Problem statement:
Write out, word for word, everything in the piece on Marty Mann from "There were several" down to "Book of AA.".

*** Reading text Section Begins ***

= Marty Mann =

American writer (1904–1980)

Margaret Marty Mann (October 15, 1904 – July 22, 1980) was an American writer and the first woman to achieve longterm sobriety in Alcoholics Anonymous.

There were several women in the early days of AA, including Florence R. of New York, Sylvia K. of Chicago, and Ethel M. of Akron, Ohio. AA co-founder Bill Wilson was Marty's sponsor. Marty wrote her story (personal experience) "Women Suffer Too" in the stories section of second through fourth editions of the Big Book of AA.

Mann organized the National Committee for Education on Alcoholism (NCEA) in 1944. She traveled across the U.S. educating medical professionals, legislators, businessmen, and the public on the importance of treatment and education of the fatal disease of alcoholism.

*** Reading text Section Ends ***
*** Raw data Section Begins ***

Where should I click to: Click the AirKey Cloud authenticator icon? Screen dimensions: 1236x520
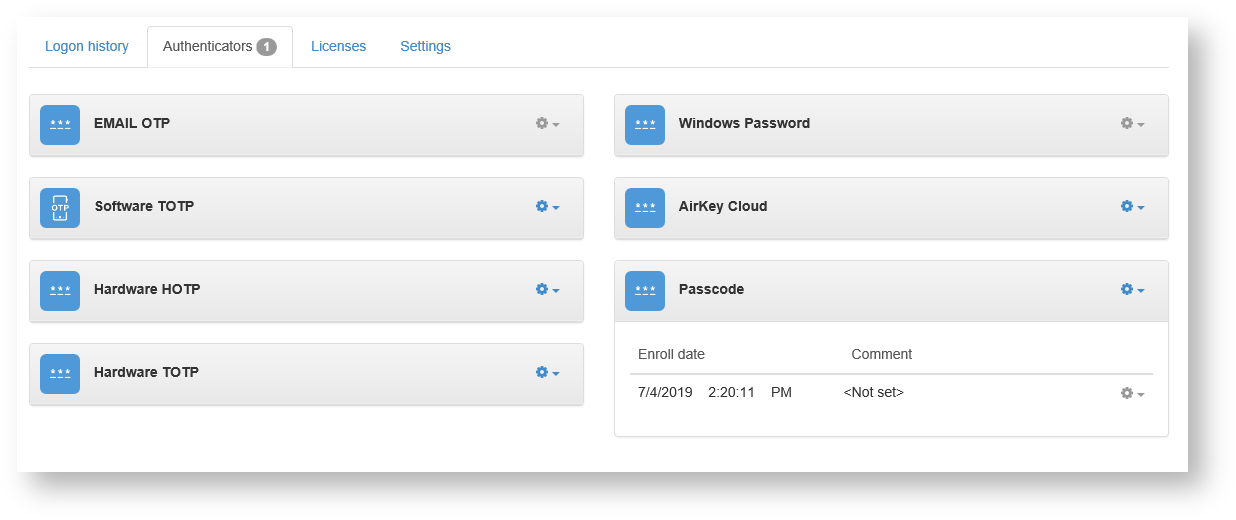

*** Raw data Section Ends ***
*** Raw data Section Begins ***

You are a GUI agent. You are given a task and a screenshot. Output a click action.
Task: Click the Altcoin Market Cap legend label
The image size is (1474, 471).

*** Raw data Section Ends ***

Worked solution:
There were several women in the early days of AA, including Florence R. of New York, Sylvia K. of Chicago, and Ethel M. of Akron, Ohio. AA co-founder Bill Wilson was Marty's sponsor. Marty wrote her story (personal experience) "Women Suffer Too" in the stories section of second through fourth editions of the Big Book of AA.